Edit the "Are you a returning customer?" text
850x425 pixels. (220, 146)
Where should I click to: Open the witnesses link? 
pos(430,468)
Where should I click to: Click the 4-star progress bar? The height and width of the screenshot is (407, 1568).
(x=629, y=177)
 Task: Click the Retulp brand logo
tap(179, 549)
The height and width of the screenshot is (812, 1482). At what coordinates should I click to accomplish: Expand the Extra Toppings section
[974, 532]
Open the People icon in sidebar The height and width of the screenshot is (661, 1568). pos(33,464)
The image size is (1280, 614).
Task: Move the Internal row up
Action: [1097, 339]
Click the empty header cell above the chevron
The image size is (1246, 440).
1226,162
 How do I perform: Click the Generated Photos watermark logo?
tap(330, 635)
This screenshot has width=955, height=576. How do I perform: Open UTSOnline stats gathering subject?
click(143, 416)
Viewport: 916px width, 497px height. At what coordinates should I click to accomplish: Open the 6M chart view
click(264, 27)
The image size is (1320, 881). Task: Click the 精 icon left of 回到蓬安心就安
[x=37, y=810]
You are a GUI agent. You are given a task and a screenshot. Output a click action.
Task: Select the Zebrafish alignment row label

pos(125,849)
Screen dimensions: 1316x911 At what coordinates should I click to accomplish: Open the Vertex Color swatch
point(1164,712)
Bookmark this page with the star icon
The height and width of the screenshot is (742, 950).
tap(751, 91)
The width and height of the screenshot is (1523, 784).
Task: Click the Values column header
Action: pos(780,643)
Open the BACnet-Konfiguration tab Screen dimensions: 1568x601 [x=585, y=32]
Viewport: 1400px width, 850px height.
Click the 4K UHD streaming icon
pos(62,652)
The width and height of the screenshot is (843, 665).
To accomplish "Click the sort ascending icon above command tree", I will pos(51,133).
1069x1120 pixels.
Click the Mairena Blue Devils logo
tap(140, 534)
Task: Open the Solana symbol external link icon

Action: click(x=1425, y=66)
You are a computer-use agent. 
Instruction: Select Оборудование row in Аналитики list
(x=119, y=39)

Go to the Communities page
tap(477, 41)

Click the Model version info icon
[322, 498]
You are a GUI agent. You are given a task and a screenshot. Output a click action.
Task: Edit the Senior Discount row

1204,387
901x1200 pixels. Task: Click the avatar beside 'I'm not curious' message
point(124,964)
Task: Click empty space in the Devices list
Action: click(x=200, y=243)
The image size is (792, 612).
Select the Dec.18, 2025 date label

= = = =

**Directions for this task:**
Transcribe the listing above in full, so that every line matches exactly.

**Problem solution:**
Edit the "Are you a returning customer?" text
850x425 pixels. (220, 146)
Where should I click to: Open the witnesses link? 
pos(430,468)
Where should I click to: Click the 4-star progress bar? The height and width of the screenshot is (407, 1568).
(x=629, y=177)
 Task: Click the Retulp brand logo
tap(179, 549)
The height and width of the screenshot is (812, 1482). At what coordinates should I click to accomplish: Expand the Extra Toppings section
[974, 532]
Open the People icon in sidebar The height and width of the screenshot is (661, 1568). pos(33,464)
The image size is (1280, 614).
Task: Move the Internal row up
Action: [1097, 339]
Click the empty header cell above the chevron
The image size is (1246, 440).
1226,162
 How do I perform: Click the Generated Photos watermark logo?
tap(330, 635)
This screenshot has width=955, height=576. How do I perform: Open UTSOnline stats gathering subject?
click(143, 416)
Viewport: 916px width, 497px height. At what coordinates should I click to accomplish: Open the 6M chart view
click(264, 27)
The image size is (1320, 881). Task: Click the 精 icon left of 回到蓬安心就安
[x=37, y=810]
You are a GUI agent. You are given a task and a screenshot. Output a click action.
Task: Select the Zebrafish alignment row label

pos(125,849)
Screen dimensions: 1316x911 At what coordinates should I click to accomplish: Open the Vertex Color swatch
point(1164,712)
Bookmark this page with the star icon
The height and width of the screenshot is (742, 950).
tap(751, 91)
The width and height of the screenshot is (1523, 784).
Task: Click the Values column header
Action: pos(780,643)
Open the BACnet-Konfiguration tab Screen dimensions: 1568x601 [x=585, y=32]
Viewport: 1400px width, 850px height.
Click the 4K UHD streaming icon
pos(62,652)
The width and height of the screenshot is (843, 665).
To accomplish "Click the sort ascending icon above command tree", I will pos(51,133).
1069x1120 pixels.
Click the Mairena Blue Devils logo
tap(140, 534)
Task: Open the Solana symbol external link icon

Action: click(x=1425, y=66)
You are a computer-use agent. 
Instruction: Select Оборудование row in Аналитики list
(x=119, y=39)

Go to the Communities page
tap(477, 41)

Click the Model version info icon
[322, 498]
You are a GUI agent. You are given a task and a screenshot. Output a click action.
Task: Edit the Senior Discount row

1204,387
901x1200 pixels. Task: Click the avatar beside 'I'm not curious' message
point(124,964)
Task: Click empty space in the Devices list
Action: click(x=200, y=243)
The image size is (792, 612).
Select the Dec.18, 2025 date label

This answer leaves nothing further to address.